うーむ。なんか上手くなってる気がしない……

「システムアップデート終了。ゲームをスタンバイします」

 五分ほどの時間経ち、システムアップデートが終了した。もちろん、私はアップデートで何が起こるのか楽しみで楽しみで仕方なかったけどね。

「スタンバイ完了。ログイン致します。認証中……認証完了。ログイン完了。開始致します」

 ようやく終わり、ゲームが始まる。


「んで、始まったのは良いけど、何か変わったのかなぁ?」

 独り言のように呟き、運営のお知らせやら、アップデート情報を確認する。そこには、わたしにとっても、ほとんどの人にとっても嬉しいであろう情報が載っていた。

「嘘っ!イベントが始まるの!?」

 思わず、大きい声を出してしまい、周りの視線を感じる。どうしてこう、私は声を大きくしてしまうのだろうか。

「えーっと。今回のイベントは……」

 イベント情報を確認する。そこには、このように記されていた。


 クリスマスイベント開催!!

 今回は、レベル上げや、アイテム収集。あらゆる要素においてお得なイベントを開催します!期間は年末まで!誠に勝手ながら、明日からは、皆様専用のエリアに移動してもらいます。そこにて、モンスター狩ったり、アイテムを取りに探索するも良し。しかし、良いアイテムは必然と難しくしております。では、皆様明日をお楽しみあれ!


「クリスマスイベントか……」

 ちょっとこの運営の文章が馴れ馴れしい感あるが、まぁ良いとしよう。きっと、昔からこうゆう風な文章なのだろう。

「ん? メール?」

 突然のメールが私に届いた。メニュー画面を開いていたので、すぐ開くことが出来、差出人が誰か分かった。

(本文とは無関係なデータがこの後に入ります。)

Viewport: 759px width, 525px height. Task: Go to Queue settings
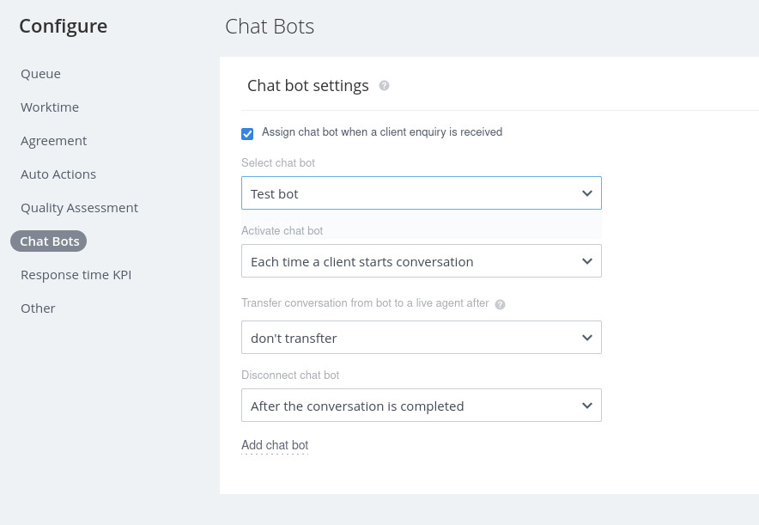tap(40, 74)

 お姉ちゃん!イベントについて話がしたいから、噴水のある中心に来て!


 メールの差出人は妹だった。多分、私とパーティーを組むのだろう。私としても、イベントは一人で不安だったのだが、少しは、一人でやりたい。

「やば!それよりも、噴水広場行かなきゃ!」

 ここから、噴水広場までさほど遠くない。走ればすぐ着くだろう。迷いさえしなければ……



「はぁはぁ。お待たせ……」

 何故か私は迷い、噴水広場まで割と時間が掛かってしまった。

「お姉ちゃん遅い!!なんで迷ってるの!?有り得なくない?」

 むっ。なぜ妹のやつ私が迷ってるとわかったのだ。

「ま、迷ってないし……ちょっと探索しただけだし……」

 子供のように私は言い訳し、目を逸らす。

「はぁ。まぁいいや。それより、イベントを一緒にやらない?」

 やはり、私の予想通り。ま、ほとんどの人が分かることだと思うけど。

「うーん。私としても、やりたいんだけどなぁ。一人でやりたい気持ちもある。どうしようかなぁ」

 私としては、チームプレイも好きなのだが、ソロも好きなのだ。なんてったって、自由だからね。

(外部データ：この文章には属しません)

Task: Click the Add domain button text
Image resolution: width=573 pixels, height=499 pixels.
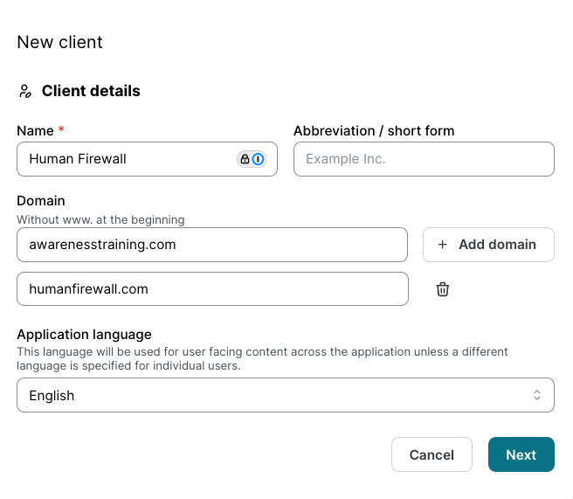Action: [x=497, y=245]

「えーーー!!一緒にやろうよ!!一人でやりたいなら、私がログインしてない時やればいいじゃん!!」

 ふむふむ。そうか。その手があったな。私の方が圧倒的ゲームをする時間は多いんだ。なら、一人でログインした時にやればいいのか。

「うん。じゃ、一緒にやろっか。で、明日は出来るの?」

 私としては、明日からすぐ参戦したい。レベルも上げたいし、何より、初めてのイベントだ。

「明日……うん。大丈夫!」

 よしっ!これで、明日から参加出来る。確か、10時からエリア移動だから、10時半頃ログインすれば丁度いいな。

「んじゃ、予定も決まったし、私は行こ……」

 妹との話も終わり、一人でクエストついでのレベル上げしようと思いきや、服を引っ張られてしまった。

「お姉ちゃん!どうせならさ、一緒にやらない?」

 なぜだろう。服を引っ張る力が強い。こんなの拒否権ないよね。うん。諦めよっと。

「わ、分かったよ!んで、何するの?」

 ようやく、服を離してくれたので、目的を探ることにした。どうせ、何かを企んでるのだろうから。

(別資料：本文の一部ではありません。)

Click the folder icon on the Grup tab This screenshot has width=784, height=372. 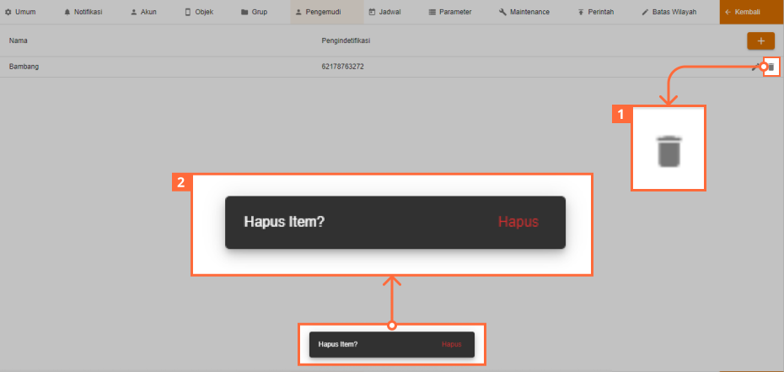coord(244,13)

「ふっふっふ。きっと、お姉ちゃんもやりたいと思って、いいクエストを入手したのだよ。入手経路は秘密だけどね!」

 な、なんなんだ。私のやりたいクエストって一体……

「それは、ズバリ、服の素材クエスト!お姉ちゃん、服を欲しがってたでしょ? このクエストやれば、少しは作れるはず!」

 ま、まじか。これは素直に嬉しい。この素材が集まれば、ユリナさんたちの所で作ってもらえるかもしれないし。

「でも、私達だけで勝てるの? クエストを見た感じ、強そうだけど……」

 クエストの情報には、大体適正レベルがついている。ゴブリン狩りなら適正レベル3などだ。だが、このクエストは適正レベル15。私達では勝てるか正直不安だ。

「ま、大丈夫でしょ!回復の薬とか買ってけばなんとかなるって!」

 はぁ。これでまたお金が……まぁ、服のためだ背に腹は代えられない。

 こうして、妹とまたもクエストをやるハメになった。しかも、たった一日でクリアしなければならない。しかし、やると決めた以上、なんとしてもクリアしたい。そのために、私たちは道具屋などで薬を買い、クエストの目的地へと向かった。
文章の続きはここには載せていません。